N’est-ce pas là un réel danger ? N’est-ce pas une utilisation, sinon erronée du moins falsifiée, de possibilités qui pourraient pourtant devenir de formidables leviers de progression ? Une technologie, aussi avancée soit-elle, ne produit de résultats qu’en fonction de l’usage qu’on en fait. L’utilité n’est pas en cause ; tout dépend de l’intention de départ et de l’objectif visé.

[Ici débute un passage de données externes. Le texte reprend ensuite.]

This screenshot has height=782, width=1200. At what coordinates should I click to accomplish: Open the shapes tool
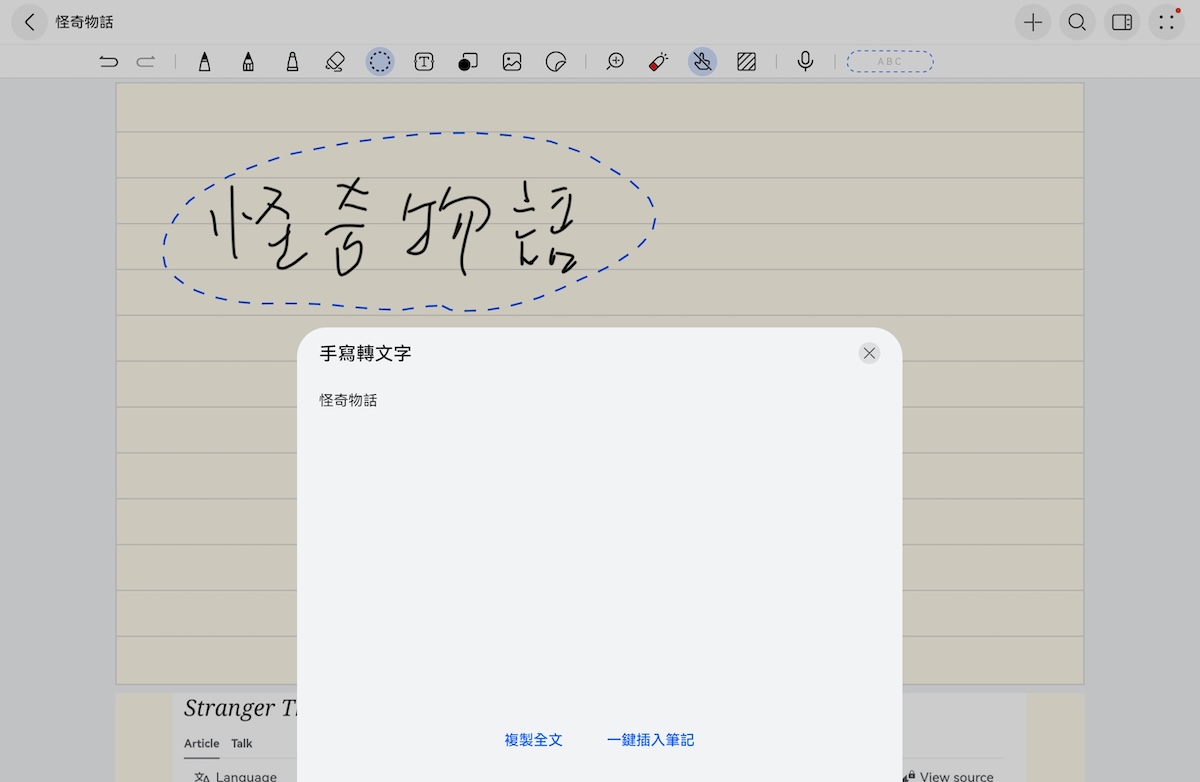pyautogui.click(x=467, y=62)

Plus les attentes sont élevées, plus les efforts d’apprentissage s’avèrent conséquents. Bien que les technologies deviennent de plus en plus intuitives, il ne faut pas croire que tout devient facile, ni que la réussite surgira par la seule grâce d’un prompt bien rédigé. Si tout était si simple, quel bonheur ce serait ! Certes, nous pouvons estimer que les moyens d’y parvenir sont désormais plus accessibles, à portée de doigts sur nos claviers, prolongeant naturellement nos capacités numériques.
Reste que l'essentiel demeure : nous avons toujours besoin de notre volonté, de notre créativité et d'objectifs clairs. Il faut encore bâtir des plans d’action étape par étape, mobiliser des moyens matériels et financiers, porter et défendre ses projets, ou encore convaincre des alliés et des partenaires. Il s'agit de bâtir des réseaux et de fidéliser une clientèle ou des bénéficiaires qui adhèrent à nos propositions. Pour résumer : quel que soit le domaine, la maîtrise reste indispensable, technologie de pointe ou non.